DISTINCTIONS THREE, FOUR AND SIX

Distinction Three examines Baptism as a sacrament. Distinction Four questions infant baptism, and Distinction Six examines baptismal character.

In the first of these, Distinction Three, Bonaventure asks, “What is the integrity of the sacrament of Baptism?” He first responds by examining the created external element, the form of the words, and the faith required. In the three questions of article one in this distinction, one begins to see Bonaventure’s sacramental theology at work.
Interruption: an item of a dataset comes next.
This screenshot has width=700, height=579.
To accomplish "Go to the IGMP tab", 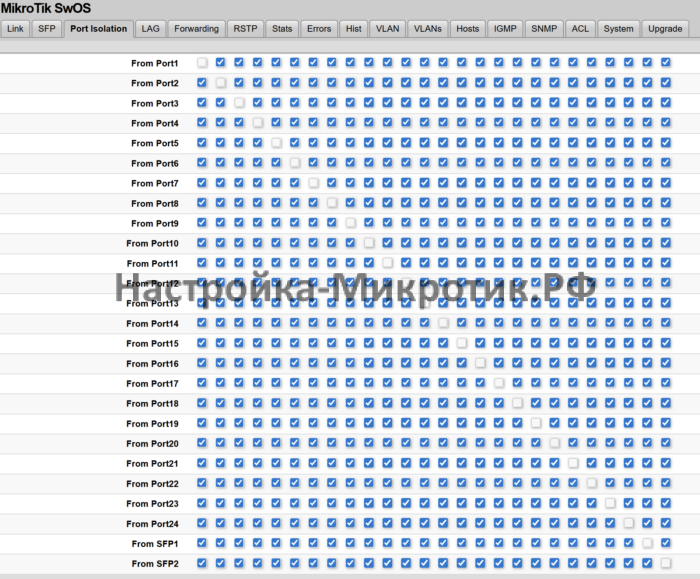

Drawing from Augustine, Hugh of St. Victor, John Damascene, Dionysius, and the Glossa Ordinaria, he addresses the primary external element of Baptism: “The act of water washing is a sign of the grace that cleans within and the washing itself is a sign of interior cleansing.” Water washing is a sign of interior grace washing. Bonaventure here introduces three ways of looking at the sacrament of Baptism, and he incorporates for the first time in this text the three distinctions that become common for explaining dimensions of the sacraments: the sacramentum tantum (the visible element), the res tantum (curative grace) and the res et sacramentum (the character).1 One can speak of Baptism in these three ways.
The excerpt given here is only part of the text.